Devils Lake deserves to have a unified health care system comprised of a major clinical and hospital presence. The current providers have long demonstrated they are unable to create this environment.

Current interest in addressing the needed health care change in the Devils Lake region has been announced as follows:

● Essentia is interested in building a new hospital and has an option to purchase land on the Highway 2 corridor. Essentia is operating hospitals that are faith based.

● Altru has a letter of intent to purchase land on the Highway 2 corridor. They also have a clinical presence.


● Sanford Health is opening a Devils Lake Clinic in one month and evaluating options for future service expansion.

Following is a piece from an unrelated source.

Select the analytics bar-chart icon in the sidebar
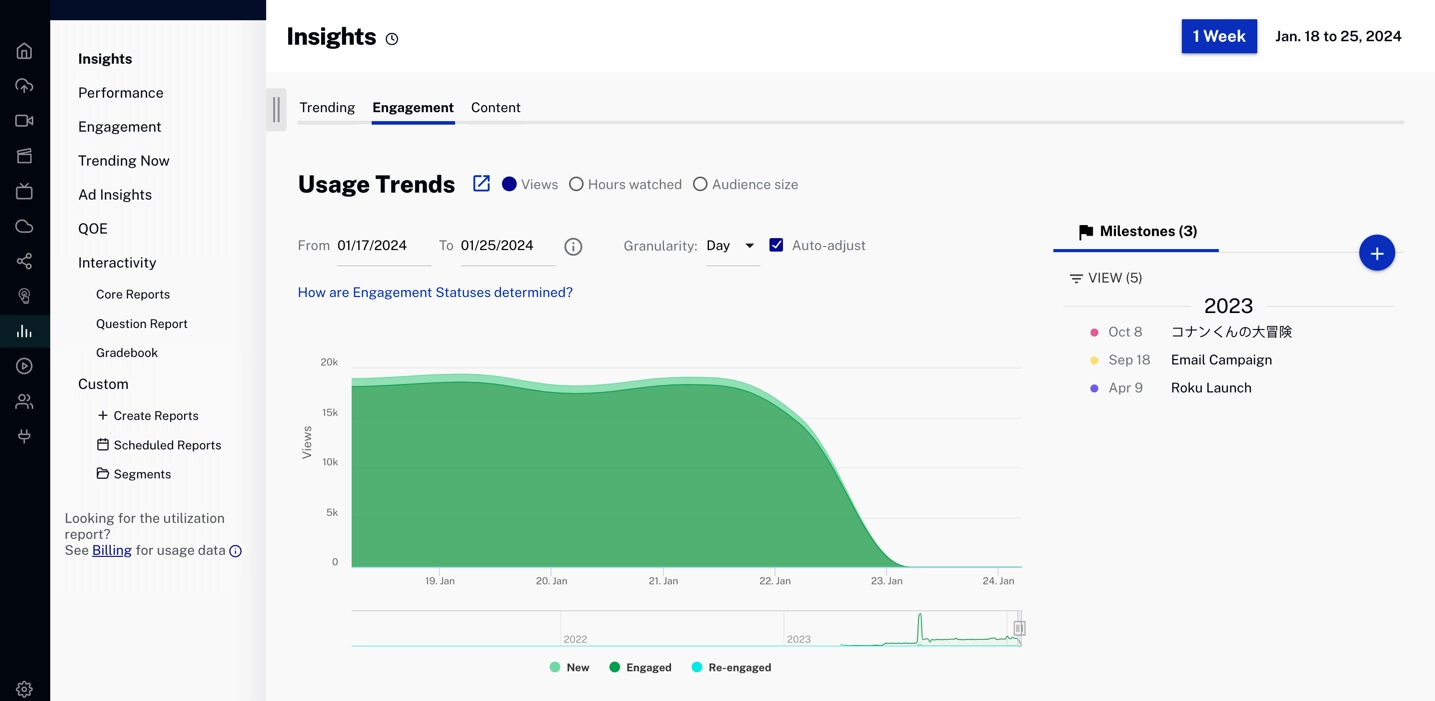 click(24, 331)
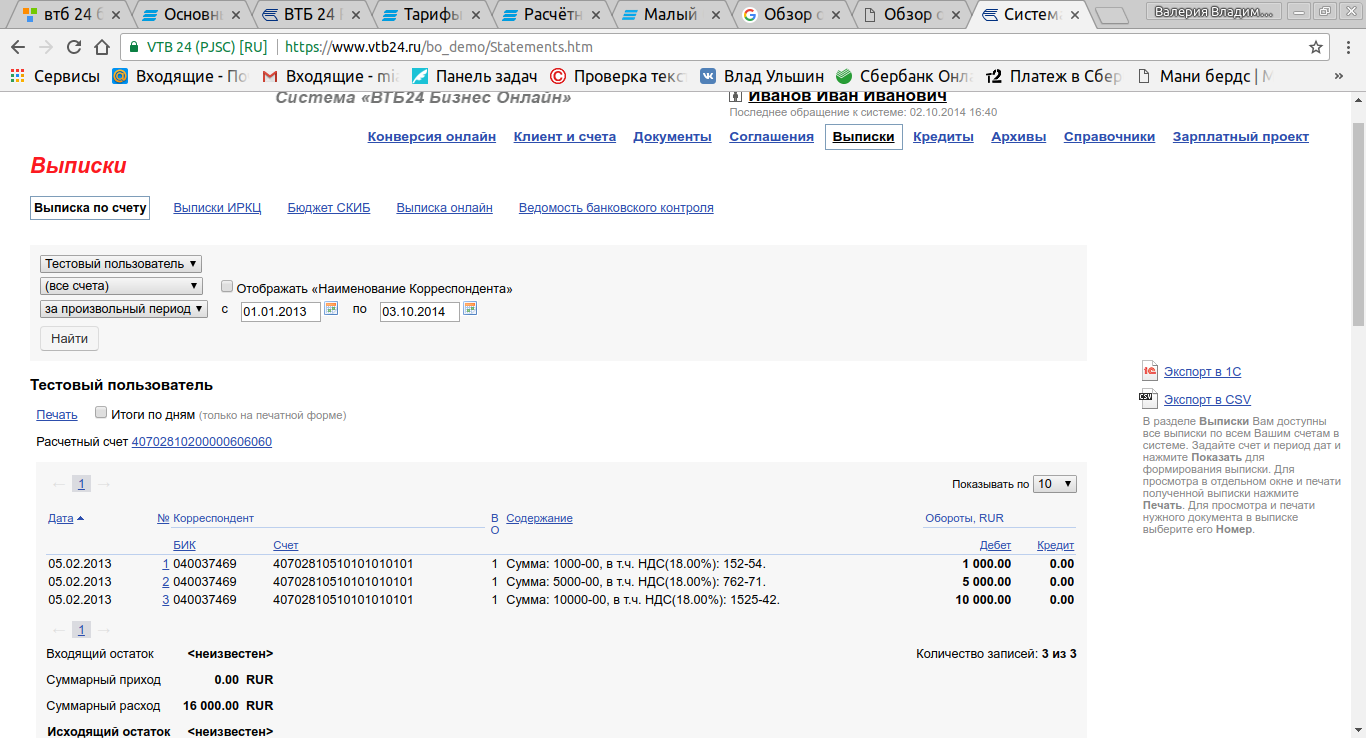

All options will be best served by allowing an entity that wants to be a long-term and valued member of the community to gracefully take over the operations of the hospital while planning the construction of a new facility. A new facility will need the CAH designation to ensure the best services possible can be provided.

CHI/Common Spirit has indicated they want to exit the community, not only through the building of their cash reserves as well as by the marketing of the sale of the Devils Lake Hospital. We should not be held hostage by this strategy.

On a positive note, we have a debt of gratitude to the many present and past employees in the Devils Lake health care system. They have done a more than admirable job of providing services with the tools they have been given. They will be the foundation of change.

Devils Lake will support positive changes that will improve our community’s health care.

Common Spirit needs to divest of the cash flow from Devils Lake operations due to the fact they have not fulfilled the mission of providing reasonable investment in facilities to ensure the mission of serving the community.